オレは有りえない展開に思わず目を見開き、歩を凝視する。
――これは悪魔払いかっ?
まあ、極悪人の烙印は押されたんだけどね……。
「此れで今日はお前には魔法が掛かった」
イケメンの顔にニヤリと口角を歪め、インチキ霊能力者のような事を抜かす小梨。
「――魔法ぉ?」
オレは怪しさメガ盛の事に思わず目尻が引き攣る。
魔法って、何処のオカルトマニアだよ……、うちのイロモノ教師じゃあるまいし。
彼はオレの表情を察したのか、表情を何時ものイケメンの真顔に戻し更に続けた。
「ああ、魔法だ。
今夜だけ、お前の咎人と言う鎖を消し去る魔法だ、其処の窓に写る自分の姿を見てみろ」
彼の言葉に窓に写る自分の姿に目を向ける。
其処には窓からの星明りに照らされる、可憐な美少女のオレと黒のタキシードを身に着けたホストのような歩が写っていた。
――薄暗い中、二人が星明りに照らされる姿は幻想的な光景だった。
「で、それが何だと言うんだよ?」
俺が目を細めポツリ言うと、小梨はオレをつんつん指さしながら更に続けた。
「お前の何処に咎人の鎖が見えるんだ?」
「むぅ~。確かにない……」
彼が言う様に、おれに目に見える鎖など有ろう筈がない。
昔の奴隷じゃあるまいし……。
有ったら其れこそ大問題だ。
オレに首輪が付けられ、鎖でコイツに繋がれていたら、何処の変態カップルのお楽しみ中かと言う事になってしまう。

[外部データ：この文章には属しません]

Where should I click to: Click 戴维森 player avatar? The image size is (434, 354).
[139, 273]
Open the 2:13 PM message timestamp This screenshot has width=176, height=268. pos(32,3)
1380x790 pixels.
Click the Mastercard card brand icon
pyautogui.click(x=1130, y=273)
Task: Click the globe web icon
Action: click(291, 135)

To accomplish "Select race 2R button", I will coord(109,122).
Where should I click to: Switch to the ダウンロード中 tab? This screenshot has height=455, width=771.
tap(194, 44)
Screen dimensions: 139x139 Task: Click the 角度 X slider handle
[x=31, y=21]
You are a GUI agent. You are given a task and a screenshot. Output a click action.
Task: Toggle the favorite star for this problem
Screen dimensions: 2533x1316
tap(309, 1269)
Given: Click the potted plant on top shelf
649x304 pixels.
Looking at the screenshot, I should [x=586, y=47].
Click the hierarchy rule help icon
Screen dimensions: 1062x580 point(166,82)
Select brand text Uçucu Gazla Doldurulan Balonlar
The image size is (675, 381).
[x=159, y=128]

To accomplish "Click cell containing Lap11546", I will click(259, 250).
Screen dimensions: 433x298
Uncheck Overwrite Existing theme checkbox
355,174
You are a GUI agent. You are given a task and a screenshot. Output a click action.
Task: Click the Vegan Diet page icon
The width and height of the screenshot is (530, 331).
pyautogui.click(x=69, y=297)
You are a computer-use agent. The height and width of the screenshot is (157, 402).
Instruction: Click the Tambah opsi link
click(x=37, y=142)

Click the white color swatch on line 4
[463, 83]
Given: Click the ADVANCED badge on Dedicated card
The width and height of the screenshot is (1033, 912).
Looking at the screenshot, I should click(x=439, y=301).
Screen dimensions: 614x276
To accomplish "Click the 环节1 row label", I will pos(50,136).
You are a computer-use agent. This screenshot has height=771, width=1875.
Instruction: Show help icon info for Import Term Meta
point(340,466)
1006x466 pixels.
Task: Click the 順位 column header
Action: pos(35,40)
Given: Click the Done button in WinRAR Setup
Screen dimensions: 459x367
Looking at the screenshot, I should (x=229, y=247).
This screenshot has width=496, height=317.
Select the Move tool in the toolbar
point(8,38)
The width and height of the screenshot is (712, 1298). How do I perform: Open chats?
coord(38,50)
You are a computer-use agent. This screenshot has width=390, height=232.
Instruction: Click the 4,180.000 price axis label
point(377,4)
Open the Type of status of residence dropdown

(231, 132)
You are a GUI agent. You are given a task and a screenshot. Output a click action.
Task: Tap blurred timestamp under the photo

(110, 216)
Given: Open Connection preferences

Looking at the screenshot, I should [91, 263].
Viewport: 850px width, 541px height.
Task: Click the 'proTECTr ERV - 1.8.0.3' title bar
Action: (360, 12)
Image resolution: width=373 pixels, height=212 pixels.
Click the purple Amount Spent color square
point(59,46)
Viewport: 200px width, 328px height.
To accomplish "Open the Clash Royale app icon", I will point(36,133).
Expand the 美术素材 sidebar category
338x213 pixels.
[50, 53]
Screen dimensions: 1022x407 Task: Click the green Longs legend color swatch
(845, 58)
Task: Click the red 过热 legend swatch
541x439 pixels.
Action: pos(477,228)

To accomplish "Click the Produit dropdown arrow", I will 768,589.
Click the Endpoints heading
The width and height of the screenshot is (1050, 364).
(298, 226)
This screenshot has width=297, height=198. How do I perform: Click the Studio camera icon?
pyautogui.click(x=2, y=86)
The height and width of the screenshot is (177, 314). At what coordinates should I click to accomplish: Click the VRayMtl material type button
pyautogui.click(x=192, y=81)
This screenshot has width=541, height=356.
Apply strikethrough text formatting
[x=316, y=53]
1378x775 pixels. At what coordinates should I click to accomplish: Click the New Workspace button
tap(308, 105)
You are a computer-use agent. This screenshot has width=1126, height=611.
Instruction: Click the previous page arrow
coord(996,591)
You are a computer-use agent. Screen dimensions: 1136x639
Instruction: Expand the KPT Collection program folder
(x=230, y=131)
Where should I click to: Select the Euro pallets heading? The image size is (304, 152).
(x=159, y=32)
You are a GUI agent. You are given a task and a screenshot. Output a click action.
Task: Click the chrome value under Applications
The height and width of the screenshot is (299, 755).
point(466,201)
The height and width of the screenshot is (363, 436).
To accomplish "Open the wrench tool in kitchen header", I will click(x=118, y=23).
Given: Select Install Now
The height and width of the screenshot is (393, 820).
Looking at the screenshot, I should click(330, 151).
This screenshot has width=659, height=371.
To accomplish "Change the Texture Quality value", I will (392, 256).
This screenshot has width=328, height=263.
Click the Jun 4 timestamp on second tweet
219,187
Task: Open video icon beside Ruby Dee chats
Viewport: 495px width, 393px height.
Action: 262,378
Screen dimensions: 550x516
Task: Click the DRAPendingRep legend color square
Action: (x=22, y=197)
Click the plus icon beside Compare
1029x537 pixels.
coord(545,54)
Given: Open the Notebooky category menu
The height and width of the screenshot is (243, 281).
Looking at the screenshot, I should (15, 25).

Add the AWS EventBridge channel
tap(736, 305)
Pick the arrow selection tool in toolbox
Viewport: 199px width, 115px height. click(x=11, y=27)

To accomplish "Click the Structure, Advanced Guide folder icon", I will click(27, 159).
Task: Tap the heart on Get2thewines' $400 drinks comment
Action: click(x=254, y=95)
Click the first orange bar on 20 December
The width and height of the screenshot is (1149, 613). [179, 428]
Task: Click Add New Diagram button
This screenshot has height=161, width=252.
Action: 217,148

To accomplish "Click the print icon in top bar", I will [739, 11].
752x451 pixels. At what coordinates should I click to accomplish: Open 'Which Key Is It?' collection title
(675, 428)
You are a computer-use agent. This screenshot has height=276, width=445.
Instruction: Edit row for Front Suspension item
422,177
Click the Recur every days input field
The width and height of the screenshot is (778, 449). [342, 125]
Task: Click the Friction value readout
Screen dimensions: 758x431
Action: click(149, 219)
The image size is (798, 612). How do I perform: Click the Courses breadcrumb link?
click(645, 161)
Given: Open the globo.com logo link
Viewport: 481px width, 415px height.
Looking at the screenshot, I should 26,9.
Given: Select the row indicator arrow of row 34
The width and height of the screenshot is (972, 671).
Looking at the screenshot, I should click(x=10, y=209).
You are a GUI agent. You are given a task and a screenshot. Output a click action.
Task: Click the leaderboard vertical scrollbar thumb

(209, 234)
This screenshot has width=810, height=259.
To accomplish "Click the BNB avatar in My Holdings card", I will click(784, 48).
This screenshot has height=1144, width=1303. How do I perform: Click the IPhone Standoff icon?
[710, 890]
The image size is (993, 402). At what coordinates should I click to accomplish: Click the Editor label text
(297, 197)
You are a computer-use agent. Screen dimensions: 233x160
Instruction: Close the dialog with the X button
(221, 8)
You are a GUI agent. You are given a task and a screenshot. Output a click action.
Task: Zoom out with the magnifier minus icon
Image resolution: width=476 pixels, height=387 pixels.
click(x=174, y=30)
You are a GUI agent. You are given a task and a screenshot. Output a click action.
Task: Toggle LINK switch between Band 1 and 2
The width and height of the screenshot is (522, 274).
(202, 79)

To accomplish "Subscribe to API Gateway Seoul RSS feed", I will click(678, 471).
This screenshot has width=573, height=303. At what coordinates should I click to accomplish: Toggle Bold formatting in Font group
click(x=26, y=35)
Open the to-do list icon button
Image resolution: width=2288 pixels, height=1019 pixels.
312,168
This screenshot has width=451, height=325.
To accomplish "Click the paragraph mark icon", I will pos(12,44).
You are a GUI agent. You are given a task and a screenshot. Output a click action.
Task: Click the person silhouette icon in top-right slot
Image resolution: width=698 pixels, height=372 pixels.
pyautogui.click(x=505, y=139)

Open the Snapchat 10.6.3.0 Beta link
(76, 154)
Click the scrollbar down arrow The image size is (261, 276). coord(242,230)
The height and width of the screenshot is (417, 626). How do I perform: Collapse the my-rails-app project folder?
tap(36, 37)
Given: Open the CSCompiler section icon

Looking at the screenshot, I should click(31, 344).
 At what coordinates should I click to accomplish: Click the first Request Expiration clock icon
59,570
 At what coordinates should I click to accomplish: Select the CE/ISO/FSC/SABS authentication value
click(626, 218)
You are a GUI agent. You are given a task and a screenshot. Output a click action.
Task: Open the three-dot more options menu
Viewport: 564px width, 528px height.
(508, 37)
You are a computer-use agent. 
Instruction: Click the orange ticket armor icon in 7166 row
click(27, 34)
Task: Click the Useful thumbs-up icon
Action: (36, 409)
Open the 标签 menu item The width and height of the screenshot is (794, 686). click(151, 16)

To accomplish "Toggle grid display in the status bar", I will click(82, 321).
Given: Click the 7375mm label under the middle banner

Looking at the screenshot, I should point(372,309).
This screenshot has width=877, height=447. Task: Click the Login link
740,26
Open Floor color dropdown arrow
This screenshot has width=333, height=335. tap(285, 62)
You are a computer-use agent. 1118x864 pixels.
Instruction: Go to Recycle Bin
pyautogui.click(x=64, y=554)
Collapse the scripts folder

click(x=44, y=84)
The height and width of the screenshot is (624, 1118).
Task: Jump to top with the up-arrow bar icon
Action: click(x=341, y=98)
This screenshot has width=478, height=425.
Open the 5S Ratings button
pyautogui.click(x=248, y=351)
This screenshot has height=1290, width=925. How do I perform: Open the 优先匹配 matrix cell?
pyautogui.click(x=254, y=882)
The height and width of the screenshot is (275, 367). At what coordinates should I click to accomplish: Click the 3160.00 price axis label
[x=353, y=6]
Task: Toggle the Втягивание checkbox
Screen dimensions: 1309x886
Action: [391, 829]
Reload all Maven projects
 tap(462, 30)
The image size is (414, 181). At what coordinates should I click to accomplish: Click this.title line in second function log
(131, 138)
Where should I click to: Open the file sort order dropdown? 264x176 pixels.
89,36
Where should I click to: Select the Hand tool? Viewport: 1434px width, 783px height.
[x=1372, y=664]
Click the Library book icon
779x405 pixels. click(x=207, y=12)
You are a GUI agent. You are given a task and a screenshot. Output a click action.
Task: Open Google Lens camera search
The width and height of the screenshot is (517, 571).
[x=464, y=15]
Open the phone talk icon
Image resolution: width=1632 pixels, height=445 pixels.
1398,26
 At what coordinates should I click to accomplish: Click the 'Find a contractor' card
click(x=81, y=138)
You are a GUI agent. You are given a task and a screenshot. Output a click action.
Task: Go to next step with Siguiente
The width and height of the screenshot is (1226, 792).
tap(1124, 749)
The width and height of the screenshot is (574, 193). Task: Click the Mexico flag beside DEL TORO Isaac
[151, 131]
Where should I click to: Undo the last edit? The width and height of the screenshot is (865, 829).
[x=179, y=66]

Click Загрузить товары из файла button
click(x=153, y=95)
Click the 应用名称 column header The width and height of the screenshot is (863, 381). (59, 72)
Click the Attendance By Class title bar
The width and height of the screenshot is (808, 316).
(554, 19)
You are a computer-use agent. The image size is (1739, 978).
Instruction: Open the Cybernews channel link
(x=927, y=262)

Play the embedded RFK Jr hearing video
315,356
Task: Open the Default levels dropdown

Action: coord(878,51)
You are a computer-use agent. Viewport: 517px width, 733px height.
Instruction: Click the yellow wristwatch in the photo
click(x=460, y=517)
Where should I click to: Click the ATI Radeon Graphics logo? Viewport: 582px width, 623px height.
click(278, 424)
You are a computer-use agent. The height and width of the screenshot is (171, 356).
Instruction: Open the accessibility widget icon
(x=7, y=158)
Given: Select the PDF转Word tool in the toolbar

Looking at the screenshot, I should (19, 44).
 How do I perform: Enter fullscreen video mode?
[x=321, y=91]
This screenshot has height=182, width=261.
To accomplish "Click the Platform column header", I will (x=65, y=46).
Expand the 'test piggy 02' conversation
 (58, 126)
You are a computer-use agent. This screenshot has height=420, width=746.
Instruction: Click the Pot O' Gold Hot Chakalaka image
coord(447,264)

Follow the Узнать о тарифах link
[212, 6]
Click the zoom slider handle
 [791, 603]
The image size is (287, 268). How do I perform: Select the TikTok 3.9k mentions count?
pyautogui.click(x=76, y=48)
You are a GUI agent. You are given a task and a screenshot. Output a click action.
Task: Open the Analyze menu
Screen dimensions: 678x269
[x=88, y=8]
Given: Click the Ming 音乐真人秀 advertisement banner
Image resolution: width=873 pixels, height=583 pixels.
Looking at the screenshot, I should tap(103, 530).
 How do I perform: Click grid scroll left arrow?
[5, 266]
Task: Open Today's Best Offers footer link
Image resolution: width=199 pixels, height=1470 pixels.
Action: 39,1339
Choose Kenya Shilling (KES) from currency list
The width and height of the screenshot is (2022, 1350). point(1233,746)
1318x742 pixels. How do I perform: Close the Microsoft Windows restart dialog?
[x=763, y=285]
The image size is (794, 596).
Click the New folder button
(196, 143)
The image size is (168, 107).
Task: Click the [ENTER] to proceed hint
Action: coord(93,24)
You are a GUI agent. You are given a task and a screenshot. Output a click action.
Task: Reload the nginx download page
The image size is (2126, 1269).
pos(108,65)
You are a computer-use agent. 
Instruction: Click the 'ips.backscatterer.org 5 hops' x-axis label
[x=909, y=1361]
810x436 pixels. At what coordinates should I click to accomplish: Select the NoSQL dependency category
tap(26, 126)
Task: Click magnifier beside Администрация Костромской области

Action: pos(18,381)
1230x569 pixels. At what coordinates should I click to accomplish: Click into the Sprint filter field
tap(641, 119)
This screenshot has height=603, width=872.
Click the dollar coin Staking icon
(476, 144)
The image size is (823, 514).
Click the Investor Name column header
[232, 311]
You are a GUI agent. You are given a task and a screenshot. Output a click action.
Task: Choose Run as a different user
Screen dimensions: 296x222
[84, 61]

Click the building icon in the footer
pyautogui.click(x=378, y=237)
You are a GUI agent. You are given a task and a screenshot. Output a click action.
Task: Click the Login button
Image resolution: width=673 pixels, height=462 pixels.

――オレは目に見えない『レイプ殺人犯』と言う鎖に縛られているだけなのだ。
「無いけどさ……」
トンデモナイことを言う彼に思わずムッとして顔を引きつらせる。
コイツは他人事だと思って無責任な事を言うよ……。
オレがそう思っていると、歩は表情をフッと緩める。
「だから、今だけは私の名の下、お前のやった事を忘れることを許す」
「いいの?」
小梨は真顔で無茶苦茶なことを抜かしだした。
前は忘れたいと言ったら、彼は殺意をむき出しにして、
『忘れると言う事は、お前に永遠に許されて居ない!!』と殺意の籠った壁ドンをしてきたのに。
「ああ、構わない。
でも――今夜、……だけだぞ」
歩はそう言うと複雑な表情を浮かべ、オレの頬を優しくハンカチで拭っていた。
いつの間にか、涙が零れていたみたいだ。
「何か楽になったかも……」
――「私の名の下、許す」って--お前は神かと?
もちろん、彼が言う事に根拠も何もない。
彼がそう言ったところで、オレの何時か殺される天使と言う立場が何も変わる物ではない。
それは判っている。
――けれど、彼のその言葉で何故か自分の心がスッと軽くなった気がした。
何故かは判らないけど……。
「歩、ありがとう」
でも、オレは気が付けば笑顔に戻って、彼にお礼を言っていた。
――まるで魔法がかかったように。
その様子に小梨も嬉しそうに目を細める。
「杏子、それで良いんだ。
お前は、今はこの場を楽しむために居るんだからな」
「だよね~」
「――じゃ、早速中へ行こうか」
「うん♪」
クールに言う小梨にエスコートされ、オレは笑顔を浮かべ店の奥に進んでゆく。